Chapter 24

An Integrated AR-FEM-AI System for Real-time Structural Simulations and X-ray Visualisation of Heritage and Ageing Buildings

Iasef Md Rian

Department of Architecture, Xian Jiaotong-Liverpool University, Suzhou, China

Abstract

Heritage and ageing structures are increasingly vulnerable to deterioration, environmental loads, and long-term material fatigue. Conventional structural monitoring techniques, such as embedded sensing systems or invasive sampling, often face practical, financial, or ethical constraints, particularly in conservation contexts. In response, this research proposes an integrated, non-contact framework that combines Augmented Reality (AR), Finite Element Modelling (FEM), and Artificial Intelligence (AI) to enable early-stage structural assessment and immersive visualisation. The framework is currently under development and is being applied to representative case studies of Chinese heritage architecture, including timber pagodas and masonry towers. Within this system, FEM provides simulated structural responses under various loading scenarios. AI models are trained on these outputs to deliver rapid, predictive analysis, and AR interfaces project these insights onto physical structures through intuitive, layered visualizations. This approach aims to support conservation workflows by facilitating preliminary diagnostics without physical intervention, while also enhancing educational and public engagement with built heritage. Although still in progress, the framework is conceived to be scalable and adaptable across diverse structural typologies and regional contexts, offering a novel pathway toward sustainable, data-informed heritage management.

• Supplied material:

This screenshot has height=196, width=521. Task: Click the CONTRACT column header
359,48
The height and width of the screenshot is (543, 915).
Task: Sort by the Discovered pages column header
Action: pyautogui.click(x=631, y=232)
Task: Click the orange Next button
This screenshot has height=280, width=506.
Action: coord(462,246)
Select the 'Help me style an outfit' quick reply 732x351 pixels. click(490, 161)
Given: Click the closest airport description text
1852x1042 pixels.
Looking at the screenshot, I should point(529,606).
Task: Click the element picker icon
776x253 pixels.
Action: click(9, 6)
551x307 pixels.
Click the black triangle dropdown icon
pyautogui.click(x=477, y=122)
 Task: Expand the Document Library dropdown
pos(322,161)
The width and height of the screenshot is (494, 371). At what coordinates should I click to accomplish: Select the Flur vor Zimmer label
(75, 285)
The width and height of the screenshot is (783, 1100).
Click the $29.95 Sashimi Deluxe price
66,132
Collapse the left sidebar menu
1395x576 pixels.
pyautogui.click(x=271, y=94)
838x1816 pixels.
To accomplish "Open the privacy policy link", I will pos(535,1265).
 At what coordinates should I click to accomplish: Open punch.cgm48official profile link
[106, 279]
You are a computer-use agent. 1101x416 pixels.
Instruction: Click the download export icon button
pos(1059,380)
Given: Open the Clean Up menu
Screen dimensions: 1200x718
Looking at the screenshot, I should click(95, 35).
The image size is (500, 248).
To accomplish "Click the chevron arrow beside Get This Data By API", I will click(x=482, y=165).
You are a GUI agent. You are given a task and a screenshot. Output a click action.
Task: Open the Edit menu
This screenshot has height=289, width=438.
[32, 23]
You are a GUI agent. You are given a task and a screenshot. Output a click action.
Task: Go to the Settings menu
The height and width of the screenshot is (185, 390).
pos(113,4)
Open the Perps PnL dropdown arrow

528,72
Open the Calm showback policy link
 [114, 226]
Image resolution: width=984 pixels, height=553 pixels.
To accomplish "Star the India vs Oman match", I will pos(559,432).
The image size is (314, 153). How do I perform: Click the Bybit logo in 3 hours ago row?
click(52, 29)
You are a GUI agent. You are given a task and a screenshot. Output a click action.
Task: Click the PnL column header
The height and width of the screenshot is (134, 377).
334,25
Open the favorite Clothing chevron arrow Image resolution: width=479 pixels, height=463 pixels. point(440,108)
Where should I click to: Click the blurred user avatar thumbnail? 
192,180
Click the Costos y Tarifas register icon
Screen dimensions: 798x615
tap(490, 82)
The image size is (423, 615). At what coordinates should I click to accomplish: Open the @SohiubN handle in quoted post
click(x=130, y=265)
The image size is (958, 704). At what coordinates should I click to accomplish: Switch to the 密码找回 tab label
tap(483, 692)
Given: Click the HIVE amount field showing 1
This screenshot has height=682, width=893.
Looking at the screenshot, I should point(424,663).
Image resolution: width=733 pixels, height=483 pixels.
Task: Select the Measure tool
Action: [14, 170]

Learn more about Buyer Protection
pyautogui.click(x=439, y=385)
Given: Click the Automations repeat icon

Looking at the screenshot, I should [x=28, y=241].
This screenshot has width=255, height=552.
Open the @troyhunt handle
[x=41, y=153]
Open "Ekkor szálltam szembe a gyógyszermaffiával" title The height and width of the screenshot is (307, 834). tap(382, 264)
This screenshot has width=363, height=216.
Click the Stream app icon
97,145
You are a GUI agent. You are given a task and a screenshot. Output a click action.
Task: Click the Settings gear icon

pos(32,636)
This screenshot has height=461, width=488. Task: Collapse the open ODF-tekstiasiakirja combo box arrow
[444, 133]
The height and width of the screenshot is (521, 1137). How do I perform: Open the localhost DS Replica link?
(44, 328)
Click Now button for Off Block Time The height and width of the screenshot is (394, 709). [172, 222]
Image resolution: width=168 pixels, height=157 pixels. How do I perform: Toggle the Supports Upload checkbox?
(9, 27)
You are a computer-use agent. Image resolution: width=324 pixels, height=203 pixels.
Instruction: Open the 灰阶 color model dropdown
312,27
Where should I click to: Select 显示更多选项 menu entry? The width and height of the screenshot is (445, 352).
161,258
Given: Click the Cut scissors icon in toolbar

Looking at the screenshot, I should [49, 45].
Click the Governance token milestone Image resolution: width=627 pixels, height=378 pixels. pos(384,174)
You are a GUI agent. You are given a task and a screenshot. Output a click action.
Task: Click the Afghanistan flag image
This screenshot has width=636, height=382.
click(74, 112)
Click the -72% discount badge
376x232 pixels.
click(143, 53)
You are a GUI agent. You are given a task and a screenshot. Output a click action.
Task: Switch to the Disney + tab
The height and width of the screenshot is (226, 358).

• Required work:
Write the next part of the chapter on the AR-FEM-AI framework for heritage and ageing buildings, starting right after its abstract.

• Answer section:
Keywords: Artificial Intelligence, Augmented Reality, FEM, Predictive Simulation, Structural Health Monitoring, Heritage, Ageing and Existing Structures, Digital Twin

Introduction and Background

Heritage structures, from Gothic cathedrals in Europe to timber pagodas in China, embody centuries of cultural and technological achievement. Yet they face accelerating risks from ageing, climate change, urbanisation, and inadequate maintenance1. Modern urban buildings, though constructed with advanced materials, also develop vulnerabilities over time, highlighting the need for advanced monitoring strategies to ensure resilience and safety2. Traditional diagnostic methods such as strain gauges, embedded sensors, and destructive sampling are often invasive, expensive, and limited in scope. For heritage sites protected under conservation laws, such approaches are frequently unacceptable, while large-scale or retrofitted buildings demand real-time solutions that surpass the capabilities of manual inspection3.

Recent advances in digital technology present opportunities to transform structural monitoring through the integration of computational modelling and immersive visualisation (Figure 1). Augmented Reality (AR) offers interactive ways to engage with heritage, but current applications tend to emphasise appearance rather than performance4. The Finite Element Method (FEM) remains the benchmark for high-fidelity simulation of stresses, deformations, and dynamic responses, yet its computational demands hinder real-time use5. Artificial Intelligence (AI), particularly machine learning, provides a bridge by learning from FEM datasets and sensor inputs to generate predictive surrogates capable of rapid, scalable analysis6.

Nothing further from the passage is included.